Minneapolis is one of the cities leading the country away from zoning rules that make it harder for people to own homes, says M. Nolan Gray, a California-based city planner who has become a national advocate for higher-density development.
More cities, suburbs need to wipe out zoning to get construction moving, author says
M. Nolan Gray, a shaper of the national discussion on zoning, recently laid out his argument with Minnesota homebuilders.
With a new book, Gray argues that housing would be more affordable if developers were free to build multifamily dwellings in more places.
This year, he helped frame the national conversation on zoning in articles for the Atlantic magazine with provocative headlines such as "America Needs More Luxury Housing, Not Less" and "Cancel Zoning".
He was invited to the Twin Cities recently by Housing First Minnesota, the state's largest trade association for builders and suppliers, to discuss his book "Arbitrary Lines: How Zoning Broke the American City and How to Fix It."
Gray gave an interview during the visit. Some excerpts:
Q: Was there a particular situation or experience that inspired you to write the book?
A: When I first started working on the book in 2020, I had the sense that there was enormous interest in zoning, and the role it played in the housing affordability crisis. But there was no one book I could point folks to explaining what zoning is, how it harms cities, and where land-use planning needs to go from here.
Q: For those who might not read the book, what's the one thing you want them to know?
A: Very simply that zoning — this system where we let every local government come up with its own rules for segregating uses and restricting density — is at the root of so many issues facing cities, from housing affordability to economic opportunity to racial equity to sustainability.
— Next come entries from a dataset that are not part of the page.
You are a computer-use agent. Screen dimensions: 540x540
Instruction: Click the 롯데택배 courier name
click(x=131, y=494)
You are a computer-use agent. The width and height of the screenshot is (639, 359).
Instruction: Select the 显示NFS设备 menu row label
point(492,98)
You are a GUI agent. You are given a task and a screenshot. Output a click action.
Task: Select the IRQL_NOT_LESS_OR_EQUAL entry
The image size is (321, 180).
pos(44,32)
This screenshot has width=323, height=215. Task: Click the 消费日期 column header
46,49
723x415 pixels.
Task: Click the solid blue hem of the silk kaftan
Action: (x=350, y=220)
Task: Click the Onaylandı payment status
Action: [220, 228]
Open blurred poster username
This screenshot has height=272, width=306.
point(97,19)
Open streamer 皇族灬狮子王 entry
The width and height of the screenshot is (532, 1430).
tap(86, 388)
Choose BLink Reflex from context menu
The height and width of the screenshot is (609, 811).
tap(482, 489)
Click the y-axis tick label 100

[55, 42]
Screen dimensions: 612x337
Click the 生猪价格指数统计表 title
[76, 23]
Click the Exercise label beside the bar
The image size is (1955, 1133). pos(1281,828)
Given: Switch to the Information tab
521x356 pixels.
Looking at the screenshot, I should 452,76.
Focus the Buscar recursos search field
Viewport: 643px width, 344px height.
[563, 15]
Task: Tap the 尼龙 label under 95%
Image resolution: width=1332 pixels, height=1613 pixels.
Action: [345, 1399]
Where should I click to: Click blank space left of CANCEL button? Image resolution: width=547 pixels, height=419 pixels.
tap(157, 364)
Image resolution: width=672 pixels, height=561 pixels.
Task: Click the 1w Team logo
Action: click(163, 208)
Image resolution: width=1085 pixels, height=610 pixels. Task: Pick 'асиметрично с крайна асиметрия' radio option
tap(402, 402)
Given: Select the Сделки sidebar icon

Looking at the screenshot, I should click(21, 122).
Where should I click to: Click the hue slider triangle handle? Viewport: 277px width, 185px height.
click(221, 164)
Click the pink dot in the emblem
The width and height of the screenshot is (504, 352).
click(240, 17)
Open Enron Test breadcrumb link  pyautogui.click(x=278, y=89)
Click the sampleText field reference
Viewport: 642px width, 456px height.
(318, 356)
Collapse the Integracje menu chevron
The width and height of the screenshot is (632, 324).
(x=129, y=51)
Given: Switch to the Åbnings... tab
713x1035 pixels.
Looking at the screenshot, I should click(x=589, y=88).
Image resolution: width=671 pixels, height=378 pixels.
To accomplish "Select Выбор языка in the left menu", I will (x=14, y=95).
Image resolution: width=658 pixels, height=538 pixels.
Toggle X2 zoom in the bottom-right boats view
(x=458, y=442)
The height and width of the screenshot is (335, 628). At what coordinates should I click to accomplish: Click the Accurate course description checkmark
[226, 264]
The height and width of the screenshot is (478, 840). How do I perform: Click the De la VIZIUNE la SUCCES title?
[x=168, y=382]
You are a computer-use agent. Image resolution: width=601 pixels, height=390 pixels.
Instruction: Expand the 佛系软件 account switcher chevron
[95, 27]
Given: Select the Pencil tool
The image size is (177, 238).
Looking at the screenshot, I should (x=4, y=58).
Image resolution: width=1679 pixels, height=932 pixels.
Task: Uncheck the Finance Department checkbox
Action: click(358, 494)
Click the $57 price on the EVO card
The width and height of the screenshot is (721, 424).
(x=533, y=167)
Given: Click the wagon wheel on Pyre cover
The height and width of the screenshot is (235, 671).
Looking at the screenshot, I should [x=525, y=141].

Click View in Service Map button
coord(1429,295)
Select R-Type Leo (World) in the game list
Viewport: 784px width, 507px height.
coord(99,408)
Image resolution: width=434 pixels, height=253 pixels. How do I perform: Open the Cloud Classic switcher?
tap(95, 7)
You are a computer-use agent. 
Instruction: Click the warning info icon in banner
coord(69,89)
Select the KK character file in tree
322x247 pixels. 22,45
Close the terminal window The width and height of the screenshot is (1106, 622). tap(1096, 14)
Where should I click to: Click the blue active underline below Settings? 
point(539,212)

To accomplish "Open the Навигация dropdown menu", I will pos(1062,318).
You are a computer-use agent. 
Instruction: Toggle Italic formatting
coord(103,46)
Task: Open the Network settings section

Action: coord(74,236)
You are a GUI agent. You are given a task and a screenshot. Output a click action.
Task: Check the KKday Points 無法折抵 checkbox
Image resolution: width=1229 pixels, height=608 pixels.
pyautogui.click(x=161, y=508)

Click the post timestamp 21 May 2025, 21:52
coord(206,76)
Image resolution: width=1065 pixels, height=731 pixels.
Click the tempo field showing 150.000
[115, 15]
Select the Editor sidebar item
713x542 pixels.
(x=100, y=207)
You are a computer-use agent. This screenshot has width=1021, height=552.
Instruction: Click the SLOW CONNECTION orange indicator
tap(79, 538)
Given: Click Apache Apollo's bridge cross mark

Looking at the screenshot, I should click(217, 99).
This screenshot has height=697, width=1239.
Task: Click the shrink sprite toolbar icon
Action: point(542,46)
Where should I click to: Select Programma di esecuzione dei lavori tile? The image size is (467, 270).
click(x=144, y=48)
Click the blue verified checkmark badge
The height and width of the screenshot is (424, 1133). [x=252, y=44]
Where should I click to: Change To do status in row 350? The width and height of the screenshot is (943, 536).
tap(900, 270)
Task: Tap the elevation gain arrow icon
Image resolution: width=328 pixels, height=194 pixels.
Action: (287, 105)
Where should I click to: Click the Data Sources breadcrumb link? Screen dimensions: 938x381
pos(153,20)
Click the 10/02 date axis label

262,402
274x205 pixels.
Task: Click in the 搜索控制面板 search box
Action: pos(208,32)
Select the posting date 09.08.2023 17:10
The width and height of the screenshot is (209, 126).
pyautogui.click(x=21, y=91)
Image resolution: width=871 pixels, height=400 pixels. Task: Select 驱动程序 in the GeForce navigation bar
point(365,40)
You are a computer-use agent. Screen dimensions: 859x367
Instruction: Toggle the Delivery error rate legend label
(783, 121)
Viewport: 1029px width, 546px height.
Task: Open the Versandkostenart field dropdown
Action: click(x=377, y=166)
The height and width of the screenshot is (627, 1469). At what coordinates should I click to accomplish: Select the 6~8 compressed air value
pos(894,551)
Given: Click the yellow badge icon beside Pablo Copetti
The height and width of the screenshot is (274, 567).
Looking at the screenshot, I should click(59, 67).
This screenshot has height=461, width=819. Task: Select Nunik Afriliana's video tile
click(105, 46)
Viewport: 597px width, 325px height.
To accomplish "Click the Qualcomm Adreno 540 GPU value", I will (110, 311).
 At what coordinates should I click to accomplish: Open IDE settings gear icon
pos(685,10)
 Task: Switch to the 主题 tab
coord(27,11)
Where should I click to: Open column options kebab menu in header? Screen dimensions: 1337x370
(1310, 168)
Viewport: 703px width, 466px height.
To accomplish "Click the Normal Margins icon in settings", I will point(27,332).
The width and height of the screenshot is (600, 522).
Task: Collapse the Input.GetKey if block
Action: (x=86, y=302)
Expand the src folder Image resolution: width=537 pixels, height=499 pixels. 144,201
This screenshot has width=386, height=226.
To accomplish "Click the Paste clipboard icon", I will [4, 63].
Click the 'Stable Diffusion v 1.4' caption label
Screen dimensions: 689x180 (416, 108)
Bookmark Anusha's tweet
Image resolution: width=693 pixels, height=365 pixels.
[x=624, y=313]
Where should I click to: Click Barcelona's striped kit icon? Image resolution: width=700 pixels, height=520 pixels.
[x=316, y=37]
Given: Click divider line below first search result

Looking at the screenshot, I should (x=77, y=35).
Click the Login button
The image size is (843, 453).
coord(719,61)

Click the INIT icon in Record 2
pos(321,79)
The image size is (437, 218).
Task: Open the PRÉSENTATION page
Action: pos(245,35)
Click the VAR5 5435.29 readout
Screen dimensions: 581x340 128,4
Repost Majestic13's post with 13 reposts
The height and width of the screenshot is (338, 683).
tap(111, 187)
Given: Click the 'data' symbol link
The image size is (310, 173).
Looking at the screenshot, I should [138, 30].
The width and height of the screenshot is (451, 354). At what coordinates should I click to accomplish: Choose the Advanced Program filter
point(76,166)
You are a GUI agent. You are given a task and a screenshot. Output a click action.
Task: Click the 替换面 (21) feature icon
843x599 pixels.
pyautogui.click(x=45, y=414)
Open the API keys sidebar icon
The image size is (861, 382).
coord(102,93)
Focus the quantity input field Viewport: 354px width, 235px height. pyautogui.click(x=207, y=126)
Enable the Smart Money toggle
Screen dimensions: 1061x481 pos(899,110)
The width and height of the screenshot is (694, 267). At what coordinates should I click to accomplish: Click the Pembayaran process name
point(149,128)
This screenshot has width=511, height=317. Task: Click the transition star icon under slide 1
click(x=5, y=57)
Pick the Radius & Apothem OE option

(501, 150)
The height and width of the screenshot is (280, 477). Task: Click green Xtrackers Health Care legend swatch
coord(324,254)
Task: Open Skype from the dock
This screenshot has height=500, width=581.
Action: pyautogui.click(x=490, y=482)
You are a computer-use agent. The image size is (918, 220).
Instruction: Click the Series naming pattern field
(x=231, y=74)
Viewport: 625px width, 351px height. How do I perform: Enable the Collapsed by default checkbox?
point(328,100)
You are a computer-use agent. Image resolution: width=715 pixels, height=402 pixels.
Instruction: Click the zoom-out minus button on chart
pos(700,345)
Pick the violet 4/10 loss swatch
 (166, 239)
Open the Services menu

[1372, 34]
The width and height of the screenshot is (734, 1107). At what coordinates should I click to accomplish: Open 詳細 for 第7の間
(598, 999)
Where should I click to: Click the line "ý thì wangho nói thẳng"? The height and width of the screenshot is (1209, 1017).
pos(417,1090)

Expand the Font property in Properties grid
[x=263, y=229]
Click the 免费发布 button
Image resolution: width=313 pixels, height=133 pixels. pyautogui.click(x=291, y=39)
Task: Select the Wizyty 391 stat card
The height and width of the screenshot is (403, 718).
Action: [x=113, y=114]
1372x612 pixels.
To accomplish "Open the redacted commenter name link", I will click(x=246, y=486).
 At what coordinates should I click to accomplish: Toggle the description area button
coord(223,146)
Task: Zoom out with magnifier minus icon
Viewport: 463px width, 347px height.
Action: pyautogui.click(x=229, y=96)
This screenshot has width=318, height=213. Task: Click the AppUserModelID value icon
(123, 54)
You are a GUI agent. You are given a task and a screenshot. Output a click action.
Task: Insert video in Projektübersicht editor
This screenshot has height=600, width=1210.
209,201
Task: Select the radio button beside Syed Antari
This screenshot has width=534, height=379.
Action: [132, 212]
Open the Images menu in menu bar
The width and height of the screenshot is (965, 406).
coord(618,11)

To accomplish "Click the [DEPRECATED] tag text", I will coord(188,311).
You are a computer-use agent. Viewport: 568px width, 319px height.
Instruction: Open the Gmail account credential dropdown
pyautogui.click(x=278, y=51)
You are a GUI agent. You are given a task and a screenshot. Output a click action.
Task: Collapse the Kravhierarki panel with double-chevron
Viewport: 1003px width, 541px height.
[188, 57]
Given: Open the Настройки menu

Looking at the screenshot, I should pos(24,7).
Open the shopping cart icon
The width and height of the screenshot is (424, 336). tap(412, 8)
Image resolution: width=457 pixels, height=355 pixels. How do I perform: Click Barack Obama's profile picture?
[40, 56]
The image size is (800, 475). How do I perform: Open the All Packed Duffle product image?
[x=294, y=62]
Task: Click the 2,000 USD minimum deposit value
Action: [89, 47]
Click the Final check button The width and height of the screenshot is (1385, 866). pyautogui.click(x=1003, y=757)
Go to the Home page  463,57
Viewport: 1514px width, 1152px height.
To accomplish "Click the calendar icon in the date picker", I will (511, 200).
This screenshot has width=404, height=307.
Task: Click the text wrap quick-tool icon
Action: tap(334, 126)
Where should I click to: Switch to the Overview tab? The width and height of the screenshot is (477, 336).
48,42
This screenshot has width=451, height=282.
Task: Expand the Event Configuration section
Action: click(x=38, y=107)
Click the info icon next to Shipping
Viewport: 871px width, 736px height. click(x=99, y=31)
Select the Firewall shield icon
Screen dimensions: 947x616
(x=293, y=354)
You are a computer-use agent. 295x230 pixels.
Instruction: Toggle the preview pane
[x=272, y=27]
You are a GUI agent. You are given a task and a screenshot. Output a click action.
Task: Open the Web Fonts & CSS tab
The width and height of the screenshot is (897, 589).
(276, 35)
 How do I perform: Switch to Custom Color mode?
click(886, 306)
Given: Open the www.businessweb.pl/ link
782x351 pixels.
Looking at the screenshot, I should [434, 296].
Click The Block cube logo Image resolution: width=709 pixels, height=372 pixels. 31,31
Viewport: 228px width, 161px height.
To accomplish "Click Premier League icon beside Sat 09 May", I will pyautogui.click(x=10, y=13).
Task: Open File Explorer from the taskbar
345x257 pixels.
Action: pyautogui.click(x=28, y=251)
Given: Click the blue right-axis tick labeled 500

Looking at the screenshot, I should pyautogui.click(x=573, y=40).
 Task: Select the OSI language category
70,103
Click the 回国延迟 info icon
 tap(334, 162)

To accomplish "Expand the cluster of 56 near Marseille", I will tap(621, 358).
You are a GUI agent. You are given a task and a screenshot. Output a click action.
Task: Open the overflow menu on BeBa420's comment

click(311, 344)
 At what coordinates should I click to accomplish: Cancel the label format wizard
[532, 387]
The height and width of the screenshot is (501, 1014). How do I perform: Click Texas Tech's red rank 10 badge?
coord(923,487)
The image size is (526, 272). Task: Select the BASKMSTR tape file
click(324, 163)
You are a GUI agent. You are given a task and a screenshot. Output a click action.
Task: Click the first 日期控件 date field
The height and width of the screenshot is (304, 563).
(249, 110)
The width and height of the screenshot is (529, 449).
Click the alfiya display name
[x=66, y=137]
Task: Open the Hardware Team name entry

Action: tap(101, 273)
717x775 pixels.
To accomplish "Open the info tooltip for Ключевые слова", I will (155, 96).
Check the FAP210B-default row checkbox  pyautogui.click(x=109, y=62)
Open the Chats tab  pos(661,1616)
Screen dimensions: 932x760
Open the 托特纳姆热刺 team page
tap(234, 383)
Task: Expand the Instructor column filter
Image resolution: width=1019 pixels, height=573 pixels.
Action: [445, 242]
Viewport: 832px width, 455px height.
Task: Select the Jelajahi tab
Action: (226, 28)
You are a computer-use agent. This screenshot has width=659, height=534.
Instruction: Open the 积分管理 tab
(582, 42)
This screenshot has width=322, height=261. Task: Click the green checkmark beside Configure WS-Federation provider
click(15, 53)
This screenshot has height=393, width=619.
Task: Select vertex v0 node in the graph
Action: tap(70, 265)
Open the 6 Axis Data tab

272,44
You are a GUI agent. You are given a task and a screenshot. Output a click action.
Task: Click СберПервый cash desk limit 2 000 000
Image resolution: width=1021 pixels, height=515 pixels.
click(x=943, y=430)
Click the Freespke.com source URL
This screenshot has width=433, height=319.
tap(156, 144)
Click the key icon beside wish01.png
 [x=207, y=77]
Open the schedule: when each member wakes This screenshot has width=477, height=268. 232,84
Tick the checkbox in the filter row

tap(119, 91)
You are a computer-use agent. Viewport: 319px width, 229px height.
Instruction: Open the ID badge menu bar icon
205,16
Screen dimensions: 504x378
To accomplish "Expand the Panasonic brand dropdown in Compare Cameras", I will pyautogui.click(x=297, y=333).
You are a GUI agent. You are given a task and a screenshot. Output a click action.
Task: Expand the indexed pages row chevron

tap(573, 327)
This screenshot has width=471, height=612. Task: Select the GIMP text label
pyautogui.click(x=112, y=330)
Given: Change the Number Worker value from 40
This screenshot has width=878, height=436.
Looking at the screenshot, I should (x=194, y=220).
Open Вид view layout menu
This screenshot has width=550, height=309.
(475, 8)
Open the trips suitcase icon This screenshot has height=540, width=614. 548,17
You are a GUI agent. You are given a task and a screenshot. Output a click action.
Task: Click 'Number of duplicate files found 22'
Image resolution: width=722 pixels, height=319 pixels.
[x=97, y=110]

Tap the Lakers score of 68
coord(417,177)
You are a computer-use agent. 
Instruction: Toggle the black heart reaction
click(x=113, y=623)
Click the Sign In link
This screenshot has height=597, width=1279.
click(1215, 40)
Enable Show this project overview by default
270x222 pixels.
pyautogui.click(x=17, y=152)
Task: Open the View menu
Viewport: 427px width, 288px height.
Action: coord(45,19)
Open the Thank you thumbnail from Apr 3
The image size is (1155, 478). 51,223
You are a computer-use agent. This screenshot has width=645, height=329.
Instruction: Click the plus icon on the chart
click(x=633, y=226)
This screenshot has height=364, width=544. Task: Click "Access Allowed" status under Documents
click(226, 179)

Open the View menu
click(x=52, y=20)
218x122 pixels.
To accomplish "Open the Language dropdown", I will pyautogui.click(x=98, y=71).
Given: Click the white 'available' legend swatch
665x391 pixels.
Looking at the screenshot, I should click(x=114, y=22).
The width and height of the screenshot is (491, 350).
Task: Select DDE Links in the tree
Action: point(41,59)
It will be quite hard to make progress on many of these issues without either substantially liberalizing or abolishing zoning.
Q: Is zoning the same as land-use planning?
A: Not at all, and it's an important distinction. Humans have been engaged in planning since we first started settling down — planning out streets and sewer lines, demarcating public spaces, regulating building materials and construction methods. Zoning is a young, experimental addition to that. It was largely adopted to do two things: first, to force cities into a sprawling form defined by detached single-family homes and cars and, second, to segregate cities on the basis of race and class. We could stop doing that tomorrow without touching anything traditionally thought of as planning.
Q: For cities, what's the most significant drawback to the current zoning system?
A: Zoning makes it illegal to incrementally grow and adapt over time. It's predicated on the idea that we can and should adopt a plan assigning the appropriate land use and density to every single lot in the city. Often, these ordinances rapidly fall out of date, forcing every project into a chaotic discretionary permitting process. But even when it's working as intended, zoning often bans anything that isn't a detached single-family home in most residential areas. That includes the small-scale multifamily and local-serving retail that enriched communities before zoning.
Q. If a community abolishes the zoning system, what replaces it?
A. First, regulate the specific uses and impacts that truly bother people. There are some uses that we just know will bother people—adult-oriented businesses, heavy industry. Second, planners need to refocus their work around being stewards of the public realm. For example, planners should be coming up with efficient plans for the future growth of streets and sewers, managing on-street parking, charging new development the marginal cost of infrastructure.
Q. What's your view on "filtering," the idea that simply increasing the amount of housing no matter the price will increase affordability?
A. We know that, in places where the housing stock is allowed to consistently grow to meet demand, existing housing gradually gets more affordable. That's the traditional conception of filtering — that a home is built, and over the course of a decade or two, it gets cheaper, and it's true. But if you actually look at who moves into new market-rate units, you see a kind of filtering that happens immediately. If you follow the chain of moves triggered by a family moving into that new home, you see that it extends all the way down to the bottom of the market in many cases. That means that, when even a new luxury home is built, families all up and down the market are allowed to upgrade, relieving price pressure on housing at the bottom of the market.
Q. You write in the book and often talk about how Houston is the only major American city that doesn't have zoning. Any unintended consequences?
A. Houston reveals the possibilities and limits of zoning abolition. On the one hand, it's no accident that Houston is now one of the most affordable and diverse cities in America, even amid explosive population and economic growth. On the other hand, Houston made many of the other planning mistakes of the 20th century, from urban freeways to a callous attitude toward growth into areas with environmental risks. Zoning abolition is a necessary, if not sufficient, condition for building more affordable, prosperous, equitable, and sustainable cities.